This thread has been locked.

If you have a related question, please click the "Ask a related question" button in the top right corner. The newly created question will be automatically linked to this question.

PROCESSOR-SDK-J721E: TDA4X UDMA transfer errors on C66x

Part Number: PROCESSOR-SDK-J721E

I have implemented UDMA transfer application which does DMA copy from DDR to DDR in TDA4X.

Currently I am trying to perform ND copy and 2D copy to do a simple mem-copy transfer.

I have taken the reference of  app_udma_test.c present in  vision_apps/uttils/udma/ file for 2D and ND transfer. when I try to give the size of buffer below 260KB then the UDMA transfer is getting successful, but when the size is above 260KB

For example : for copying buffer of 512*1024 using UDMA, I am facing MEMORY FAULT (Core Dumped) error. I have tried the same with 2D and ND transfers but the result is same.

QUESTIONS :

1) Is there any limitation of size in UDMA transfer?

2) Is there any available document, which gives the explanation about DMA transfer, size limitations etc.

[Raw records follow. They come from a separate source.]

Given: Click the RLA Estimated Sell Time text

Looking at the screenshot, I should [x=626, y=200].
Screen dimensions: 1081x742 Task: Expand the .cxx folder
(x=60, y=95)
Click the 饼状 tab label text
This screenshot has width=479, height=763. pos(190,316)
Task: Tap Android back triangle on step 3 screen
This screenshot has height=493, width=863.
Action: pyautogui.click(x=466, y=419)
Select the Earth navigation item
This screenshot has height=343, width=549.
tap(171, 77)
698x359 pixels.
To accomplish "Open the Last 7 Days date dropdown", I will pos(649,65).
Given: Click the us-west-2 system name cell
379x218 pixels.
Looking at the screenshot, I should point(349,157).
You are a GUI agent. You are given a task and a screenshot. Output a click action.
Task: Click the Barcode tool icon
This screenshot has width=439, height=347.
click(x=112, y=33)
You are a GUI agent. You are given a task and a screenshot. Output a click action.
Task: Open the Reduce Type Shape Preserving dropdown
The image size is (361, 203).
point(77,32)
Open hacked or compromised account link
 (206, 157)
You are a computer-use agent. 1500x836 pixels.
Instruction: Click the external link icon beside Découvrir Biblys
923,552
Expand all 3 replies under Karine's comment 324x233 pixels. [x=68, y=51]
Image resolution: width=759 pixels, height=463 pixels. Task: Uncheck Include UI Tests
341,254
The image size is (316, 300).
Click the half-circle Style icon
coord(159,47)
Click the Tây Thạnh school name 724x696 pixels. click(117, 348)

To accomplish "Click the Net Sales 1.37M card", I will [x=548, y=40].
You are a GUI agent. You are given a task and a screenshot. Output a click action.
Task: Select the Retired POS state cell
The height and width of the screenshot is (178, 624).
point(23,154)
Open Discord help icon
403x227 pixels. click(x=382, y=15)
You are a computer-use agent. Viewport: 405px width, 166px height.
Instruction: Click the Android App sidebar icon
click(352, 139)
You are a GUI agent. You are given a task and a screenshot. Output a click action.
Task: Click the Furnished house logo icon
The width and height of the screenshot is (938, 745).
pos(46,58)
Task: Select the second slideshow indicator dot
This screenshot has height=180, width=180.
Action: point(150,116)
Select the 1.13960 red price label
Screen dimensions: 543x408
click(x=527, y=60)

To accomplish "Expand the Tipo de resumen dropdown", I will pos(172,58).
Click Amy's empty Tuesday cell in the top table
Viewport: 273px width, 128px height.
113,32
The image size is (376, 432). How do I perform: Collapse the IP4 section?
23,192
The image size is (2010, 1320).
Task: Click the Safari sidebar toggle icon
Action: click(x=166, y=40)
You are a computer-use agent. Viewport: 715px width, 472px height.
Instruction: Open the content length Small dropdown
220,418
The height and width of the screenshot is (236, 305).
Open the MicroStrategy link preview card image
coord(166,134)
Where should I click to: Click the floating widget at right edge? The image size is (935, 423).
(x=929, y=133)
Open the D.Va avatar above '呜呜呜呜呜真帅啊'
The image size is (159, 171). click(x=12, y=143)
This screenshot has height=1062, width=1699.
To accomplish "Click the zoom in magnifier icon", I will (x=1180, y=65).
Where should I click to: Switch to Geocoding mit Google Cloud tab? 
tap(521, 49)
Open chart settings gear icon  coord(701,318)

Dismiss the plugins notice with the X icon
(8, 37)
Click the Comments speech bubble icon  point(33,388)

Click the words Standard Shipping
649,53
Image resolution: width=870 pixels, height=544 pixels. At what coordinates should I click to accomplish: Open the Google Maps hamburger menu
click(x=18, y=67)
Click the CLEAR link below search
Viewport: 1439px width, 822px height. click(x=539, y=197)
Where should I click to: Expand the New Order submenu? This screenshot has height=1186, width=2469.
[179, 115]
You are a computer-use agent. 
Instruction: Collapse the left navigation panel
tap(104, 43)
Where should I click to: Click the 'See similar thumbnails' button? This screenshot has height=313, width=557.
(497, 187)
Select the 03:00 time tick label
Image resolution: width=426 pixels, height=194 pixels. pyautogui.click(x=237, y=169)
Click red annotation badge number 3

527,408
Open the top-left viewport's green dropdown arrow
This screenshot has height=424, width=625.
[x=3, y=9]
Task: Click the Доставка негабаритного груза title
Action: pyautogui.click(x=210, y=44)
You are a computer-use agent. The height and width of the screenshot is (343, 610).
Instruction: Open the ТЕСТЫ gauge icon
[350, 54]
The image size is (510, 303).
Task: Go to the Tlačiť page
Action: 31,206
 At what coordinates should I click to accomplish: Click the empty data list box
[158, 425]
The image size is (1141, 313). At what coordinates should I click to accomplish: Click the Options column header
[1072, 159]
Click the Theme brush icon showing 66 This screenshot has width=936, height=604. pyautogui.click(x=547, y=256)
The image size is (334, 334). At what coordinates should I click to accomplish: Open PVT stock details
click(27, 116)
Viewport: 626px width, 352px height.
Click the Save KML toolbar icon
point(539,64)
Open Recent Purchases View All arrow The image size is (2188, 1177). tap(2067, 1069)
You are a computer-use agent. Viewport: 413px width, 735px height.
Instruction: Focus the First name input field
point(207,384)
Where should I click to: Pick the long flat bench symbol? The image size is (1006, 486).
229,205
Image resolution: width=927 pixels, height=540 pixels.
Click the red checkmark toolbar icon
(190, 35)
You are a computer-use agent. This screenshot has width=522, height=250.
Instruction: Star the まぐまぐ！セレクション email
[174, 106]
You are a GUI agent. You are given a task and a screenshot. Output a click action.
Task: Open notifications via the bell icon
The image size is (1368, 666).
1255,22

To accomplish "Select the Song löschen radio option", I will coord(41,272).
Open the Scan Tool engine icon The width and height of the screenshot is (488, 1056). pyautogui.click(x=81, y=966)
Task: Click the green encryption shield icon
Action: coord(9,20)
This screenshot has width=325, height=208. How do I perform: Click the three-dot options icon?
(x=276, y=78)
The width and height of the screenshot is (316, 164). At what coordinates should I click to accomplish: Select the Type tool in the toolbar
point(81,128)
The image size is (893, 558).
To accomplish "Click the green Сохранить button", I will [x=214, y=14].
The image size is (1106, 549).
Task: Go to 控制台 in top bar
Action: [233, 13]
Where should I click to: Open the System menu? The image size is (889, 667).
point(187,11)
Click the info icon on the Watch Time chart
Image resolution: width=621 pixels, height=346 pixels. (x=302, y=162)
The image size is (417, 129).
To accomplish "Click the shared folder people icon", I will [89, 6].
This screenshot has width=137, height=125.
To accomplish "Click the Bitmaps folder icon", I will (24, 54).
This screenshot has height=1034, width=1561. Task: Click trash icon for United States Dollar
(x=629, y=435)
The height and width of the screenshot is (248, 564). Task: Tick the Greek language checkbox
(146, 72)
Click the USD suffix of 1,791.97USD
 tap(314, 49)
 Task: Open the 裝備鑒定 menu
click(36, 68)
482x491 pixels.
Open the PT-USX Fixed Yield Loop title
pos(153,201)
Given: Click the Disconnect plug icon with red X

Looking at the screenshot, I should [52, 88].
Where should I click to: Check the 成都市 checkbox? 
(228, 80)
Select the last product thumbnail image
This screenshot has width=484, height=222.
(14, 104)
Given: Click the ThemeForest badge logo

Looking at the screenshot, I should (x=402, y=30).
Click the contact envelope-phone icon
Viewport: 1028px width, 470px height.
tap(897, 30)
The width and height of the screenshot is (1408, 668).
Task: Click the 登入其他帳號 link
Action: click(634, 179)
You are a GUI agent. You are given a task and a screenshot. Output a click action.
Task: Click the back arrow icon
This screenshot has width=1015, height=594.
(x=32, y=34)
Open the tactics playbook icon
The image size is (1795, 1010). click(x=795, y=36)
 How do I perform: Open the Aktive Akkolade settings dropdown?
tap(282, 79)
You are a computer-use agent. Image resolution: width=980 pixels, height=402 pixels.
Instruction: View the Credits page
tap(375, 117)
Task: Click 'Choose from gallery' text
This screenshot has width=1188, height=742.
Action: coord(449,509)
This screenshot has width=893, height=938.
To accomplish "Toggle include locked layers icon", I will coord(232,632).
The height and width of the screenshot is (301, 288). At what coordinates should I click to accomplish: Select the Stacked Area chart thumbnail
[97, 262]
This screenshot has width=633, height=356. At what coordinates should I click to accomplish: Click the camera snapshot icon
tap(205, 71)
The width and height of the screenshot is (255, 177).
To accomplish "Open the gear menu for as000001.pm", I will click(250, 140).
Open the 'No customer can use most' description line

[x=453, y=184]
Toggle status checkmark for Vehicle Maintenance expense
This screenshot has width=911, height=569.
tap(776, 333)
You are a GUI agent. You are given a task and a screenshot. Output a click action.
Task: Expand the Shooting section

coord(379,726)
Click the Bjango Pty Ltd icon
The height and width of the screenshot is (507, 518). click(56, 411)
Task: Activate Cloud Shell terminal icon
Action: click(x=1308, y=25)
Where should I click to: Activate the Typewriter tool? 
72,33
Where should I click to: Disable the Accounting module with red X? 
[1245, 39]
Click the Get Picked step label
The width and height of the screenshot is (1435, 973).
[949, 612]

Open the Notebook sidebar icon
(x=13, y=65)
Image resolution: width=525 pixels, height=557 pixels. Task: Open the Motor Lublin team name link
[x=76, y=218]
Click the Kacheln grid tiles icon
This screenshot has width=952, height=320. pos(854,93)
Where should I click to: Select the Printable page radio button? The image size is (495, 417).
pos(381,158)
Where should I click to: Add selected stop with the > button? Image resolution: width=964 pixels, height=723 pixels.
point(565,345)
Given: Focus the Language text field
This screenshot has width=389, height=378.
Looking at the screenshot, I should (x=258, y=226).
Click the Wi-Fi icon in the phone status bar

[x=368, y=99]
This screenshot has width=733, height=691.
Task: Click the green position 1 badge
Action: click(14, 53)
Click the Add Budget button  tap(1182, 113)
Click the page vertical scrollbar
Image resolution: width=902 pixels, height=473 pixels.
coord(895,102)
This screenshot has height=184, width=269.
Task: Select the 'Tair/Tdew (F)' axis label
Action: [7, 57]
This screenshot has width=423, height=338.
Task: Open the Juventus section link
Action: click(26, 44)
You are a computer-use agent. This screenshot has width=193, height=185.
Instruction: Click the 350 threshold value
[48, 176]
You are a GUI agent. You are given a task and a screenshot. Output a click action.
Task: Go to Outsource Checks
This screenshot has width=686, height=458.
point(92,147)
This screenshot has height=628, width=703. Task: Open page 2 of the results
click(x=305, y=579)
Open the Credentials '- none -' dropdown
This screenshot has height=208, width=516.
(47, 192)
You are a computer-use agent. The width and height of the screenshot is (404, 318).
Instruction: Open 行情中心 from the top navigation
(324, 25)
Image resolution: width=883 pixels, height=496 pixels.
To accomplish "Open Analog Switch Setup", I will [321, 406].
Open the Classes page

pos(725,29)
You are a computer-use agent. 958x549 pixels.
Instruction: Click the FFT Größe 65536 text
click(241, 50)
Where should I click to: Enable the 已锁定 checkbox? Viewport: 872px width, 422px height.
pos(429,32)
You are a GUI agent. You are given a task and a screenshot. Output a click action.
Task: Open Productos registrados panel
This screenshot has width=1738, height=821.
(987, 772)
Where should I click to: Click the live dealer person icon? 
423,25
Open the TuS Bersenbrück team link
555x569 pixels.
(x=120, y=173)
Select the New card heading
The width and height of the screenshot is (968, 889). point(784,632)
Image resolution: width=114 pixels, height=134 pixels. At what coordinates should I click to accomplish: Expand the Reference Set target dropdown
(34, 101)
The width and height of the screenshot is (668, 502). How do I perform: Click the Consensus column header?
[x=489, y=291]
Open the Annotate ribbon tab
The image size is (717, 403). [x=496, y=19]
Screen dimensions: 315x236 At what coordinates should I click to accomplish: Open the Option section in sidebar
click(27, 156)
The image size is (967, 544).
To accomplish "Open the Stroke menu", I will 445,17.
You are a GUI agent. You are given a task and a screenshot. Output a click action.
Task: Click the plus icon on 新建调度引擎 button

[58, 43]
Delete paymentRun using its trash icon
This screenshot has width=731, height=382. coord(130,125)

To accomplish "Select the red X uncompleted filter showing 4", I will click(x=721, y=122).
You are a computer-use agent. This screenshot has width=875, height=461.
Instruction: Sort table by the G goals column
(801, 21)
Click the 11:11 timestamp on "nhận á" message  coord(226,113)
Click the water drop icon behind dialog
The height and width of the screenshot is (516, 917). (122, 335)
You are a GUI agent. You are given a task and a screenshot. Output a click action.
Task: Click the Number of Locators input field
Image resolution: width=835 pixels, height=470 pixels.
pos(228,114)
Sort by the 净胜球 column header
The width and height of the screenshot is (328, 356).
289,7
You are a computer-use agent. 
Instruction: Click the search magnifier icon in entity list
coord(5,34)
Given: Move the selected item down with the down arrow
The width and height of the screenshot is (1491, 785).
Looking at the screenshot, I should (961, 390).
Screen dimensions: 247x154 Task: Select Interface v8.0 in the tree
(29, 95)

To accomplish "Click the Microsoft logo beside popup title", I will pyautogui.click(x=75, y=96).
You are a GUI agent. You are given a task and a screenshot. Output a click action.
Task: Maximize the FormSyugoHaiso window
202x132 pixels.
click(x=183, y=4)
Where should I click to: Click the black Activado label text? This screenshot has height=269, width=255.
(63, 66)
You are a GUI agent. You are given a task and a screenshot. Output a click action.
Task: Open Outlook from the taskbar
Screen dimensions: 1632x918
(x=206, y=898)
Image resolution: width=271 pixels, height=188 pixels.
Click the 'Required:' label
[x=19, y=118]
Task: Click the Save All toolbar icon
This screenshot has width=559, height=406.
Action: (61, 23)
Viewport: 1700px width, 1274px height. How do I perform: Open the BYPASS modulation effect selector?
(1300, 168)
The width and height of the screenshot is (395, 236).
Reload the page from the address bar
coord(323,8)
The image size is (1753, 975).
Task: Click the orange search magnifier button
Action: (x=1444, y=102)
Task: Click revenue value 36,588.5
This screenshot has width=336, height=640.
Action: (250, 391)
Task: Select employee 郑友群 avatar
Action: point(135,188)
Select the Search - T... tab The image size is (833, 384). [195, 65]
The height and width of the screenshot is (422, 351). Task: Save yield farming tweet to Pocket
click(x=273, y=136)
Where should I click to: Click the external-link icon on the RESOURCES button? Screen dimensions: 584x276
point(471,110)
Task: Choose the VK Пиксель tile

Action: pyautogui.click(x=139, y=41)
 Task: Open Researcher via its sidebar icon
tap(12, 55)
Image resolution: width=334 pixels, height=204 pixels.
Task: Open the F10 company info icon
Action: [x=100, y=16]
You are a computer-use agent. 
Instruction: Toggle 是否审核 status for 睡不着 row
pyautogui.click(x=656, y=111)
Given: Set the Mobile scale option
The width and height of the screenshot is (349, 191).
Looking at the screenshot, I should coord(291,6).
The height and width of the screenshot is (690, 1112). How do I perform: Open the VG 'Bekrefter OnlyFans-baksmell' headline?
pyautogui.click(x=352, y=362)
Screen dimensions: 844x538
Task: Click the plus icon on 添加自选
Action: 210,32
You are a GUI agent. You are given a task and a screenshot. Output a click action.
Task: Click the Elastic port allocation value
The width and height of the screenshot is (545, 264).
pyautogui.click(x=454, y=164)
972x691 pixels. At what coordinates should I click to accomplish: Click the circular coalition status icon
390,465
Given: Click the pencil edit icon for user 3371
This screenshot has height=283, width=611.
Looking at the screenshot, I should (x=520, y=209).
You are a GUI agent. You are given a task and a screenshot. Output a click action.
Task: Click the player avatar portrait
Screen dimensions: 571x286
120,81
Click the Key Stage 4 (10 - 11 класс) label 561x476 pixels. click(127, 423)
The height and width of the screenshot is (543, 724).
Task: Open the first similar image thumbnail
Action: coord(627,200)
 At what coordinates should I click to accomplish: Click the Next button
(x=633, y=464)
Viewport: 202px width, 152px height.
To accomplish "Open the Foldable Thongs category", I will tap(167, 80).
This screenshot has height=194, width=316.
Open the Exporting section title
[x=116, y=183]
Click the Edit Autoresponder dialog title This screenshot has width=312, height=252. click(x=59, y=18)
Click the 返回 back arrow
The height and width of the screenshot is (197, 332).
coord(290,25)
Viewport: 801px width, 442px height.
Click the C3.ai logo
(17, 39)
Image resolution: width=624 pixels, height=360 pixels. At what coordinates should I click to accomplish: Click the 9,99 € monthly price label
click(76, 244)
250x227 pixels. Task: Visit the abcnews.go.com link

3) If there is a limitation of size then what you would suggest to do a memcpy of buffers with large size ( greater that size limitation )

Can you please guide regarding the same.

Thank You.

Vipul Kulkarni.

  • hi Vipul,

    1) Is there any limitation of size in UDMA transfer?

    No, 512KB is no limitation in the size of the UDMA transfer. In fact, there are drivers which use UDMA to transfer MBs of data. So there should be something wrong in the way the UDMA is getting configured. Can you share the details of parameters? 

    2) Is there any available document, which gives the explanation about DMA transfer, size limitations etc.

    Please refer to the TRM for this. 

    3) If there is a limitation of size then what you would suggest to do a memcpy of buffers with large size ( greater that size limitation )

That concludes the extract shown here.